Next frame prediction¶
The project consists of predicting the next frame in a short movie sequence.
For this project, we shall use the Moving MNIST dataset, composed of 10,000 video sequences, each consisting of 20 frames. In each video sequence, two digits move independently around the frame, which has a spatial resolution of 64×64 pixels. The digits frequently intersect with each other and bounce off the edges of the frame.
While each sequence has a lenght of 20, your are supposed to use only 3 consecutive frames as input, and predict the next one.
The metric used to evalaute the quality of the predicted frame is Mean Squared Error.
import tensorflow as tf
import tensorflow_datasets as tfds
from tensorflow import keras
from keras import layers
import math
import matplotlib.pyplot as plt
import numpy as np
ds = tfds.as_numpy(tfds.load(
'moving_mnist',
split='test',
batch_size=-1
))
sequences = ds['image_sequence']
WARNING:absl:You use TensorFlow DType <dtype: 'uint8'> in tfds.features This will soon be deprecated in favor of NumPy DTypes. In the meantime it was converted to uint8. WARNING:absl:`FeatureConnector.dtype` is deprecated. Please change your code to use NumPy with the field `FeatureConnector.np_dtype` or use TensorFlow with the field `FeatureConnector.tf_dtype`.
The dataset is composed of 10000 sequences of 20 frames each. Each (grayscale) frame has dimnesion 64x64
sequences = np.squeeze(np.swapaxes(sequences, 1, 4),axis=1)/255.
print(sequences.shape)
print(np.min(sequences),np.max(sequences))
(10000, 64, 64, 20) 0.0 1.0
Let us split the dataset in training, validation and testing.
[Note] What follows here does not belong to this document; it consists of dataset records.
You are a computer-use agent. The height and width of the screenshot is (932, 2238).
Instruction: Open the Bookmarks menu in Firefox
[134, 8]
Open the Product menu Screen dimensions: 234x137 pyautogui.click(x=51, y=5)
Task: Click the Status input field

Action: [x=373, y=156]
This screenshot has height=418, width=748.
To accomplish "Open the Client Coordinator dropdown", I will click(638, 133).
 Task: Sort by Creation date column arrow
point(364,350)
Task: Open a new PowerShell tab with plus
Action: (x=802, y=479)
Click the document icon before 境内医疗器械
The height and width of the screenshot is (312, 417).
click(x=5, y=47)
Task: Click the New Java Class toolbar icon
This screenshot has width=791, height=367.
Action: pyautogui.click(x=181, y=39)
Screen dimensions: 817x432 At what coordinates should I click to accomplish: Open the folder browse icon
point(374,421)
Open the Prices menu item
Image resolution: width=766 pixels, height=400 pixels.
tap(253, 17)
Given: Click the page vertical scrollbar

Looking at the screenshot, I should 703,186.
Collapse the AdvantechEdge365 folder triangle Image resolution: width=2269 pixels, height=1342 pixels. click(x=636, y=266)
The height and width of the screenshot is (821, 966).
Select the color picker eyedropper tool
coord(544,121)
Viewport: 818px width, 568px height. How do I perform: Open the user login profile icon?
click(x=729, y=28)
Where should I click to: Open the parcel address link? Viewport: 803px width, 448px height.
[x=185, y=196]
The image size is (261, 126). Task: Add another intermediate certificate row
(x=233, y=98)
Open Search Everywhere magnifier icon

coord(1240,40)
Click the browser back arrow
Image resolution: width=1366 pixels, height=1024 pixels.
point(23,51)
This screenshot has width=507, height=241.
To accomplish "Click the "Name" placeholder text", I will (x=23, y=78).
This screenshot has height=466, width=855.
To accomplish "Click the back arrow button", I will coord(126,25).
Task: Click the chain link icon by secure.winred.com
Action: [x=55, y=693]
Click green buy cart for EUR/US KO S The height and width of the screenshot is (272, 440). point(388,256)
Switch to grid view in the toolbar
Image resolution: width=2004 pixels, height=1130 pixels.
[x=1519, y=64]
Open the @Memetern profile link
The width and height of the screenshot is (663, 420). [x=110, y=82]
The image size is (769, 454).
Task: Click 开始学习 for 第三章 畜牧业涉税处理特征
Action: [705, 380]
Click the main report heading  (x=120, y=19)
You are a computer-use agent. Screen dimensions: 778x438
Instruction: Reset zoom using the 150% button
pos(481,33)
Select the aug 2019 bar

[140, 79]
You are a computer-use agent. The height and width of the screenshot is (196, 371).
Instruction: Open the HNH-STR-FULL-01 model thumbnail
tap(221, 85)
You are supposed to evaluate the performance of your model using MSE over the full test set.
trainset = sequences[:8000]
valset = sequences[8000:9000]
testset = sequences[8000:9000]
Here is a simple generator, creating the input sequences of 3 frames, and the expected output, namely the next frame.
def image_generator(dataset,batchsize=16,seqlen=4):
while True:
batch_x = np.zeros((batchsize,64,64,seqlen-1))
batch_y = np.zeros((batchsize,64,64,1))
ran = np.random.randint(dataset.shape[0],size=batchsize)
minibatch = dataset[ran]
#these sequences have length 20; we reduce them to seqlen
for i in range(batchsize):
random_start = np.random.randint(0,20-seqlen)
random_end = random_start+seqlen-1
batch_x[i] = minibatch[i,:,:,random_start:random_end]
batch_y[i] = minibatch[i,:,:,random_end:random_end+1]
#print(batch_x.shape,batch_y.shape)
#print(batch_x.min(),batch_x.max())
#print(batch_x.min(),batch_x.max())
yield(batch_x,batch_y)
prova_gen = image_generator(testset,batchsize=1,seqlen=4)
sample_x, sample_y = next(prova_gen)
(1, 64, 64, 3) (1, 64, 64, 1)
print(type(sample_x))
<class 'numpy.ndarray'>
def show_list(images): #takes in input a list of images and plot them
size = len(images)
plt.figure(figsize=(10, 10 * size))
for i in range(size):
plt.subplot(1, size, i + 1)
plt.imshow(images[i],cmap='gray',)
plt.axis("off")
plt.tight_layout()
plt.show()
plt.close()
all = [sample_x[0,:,:,i] for i in range(3)]+[sample_y[0,:,:,0]]
show_list(all)
train_gen = image_generator(trainset)
val_gen = image_generator(valset)
test_gen = image_generator(valset)
sample_x, sample_y = next(train_gen)
(16, 64, 64, 3) (16, 64, 64, 1)
What to deliver¶
As usual you are supposed to deliver a single notebook, sufficiently documented. Do not erase the output cell of your notebook after the last execution. Especially, leave a sufficently verbose trace of training.
As already stated, the model must be evalauted on the full test set.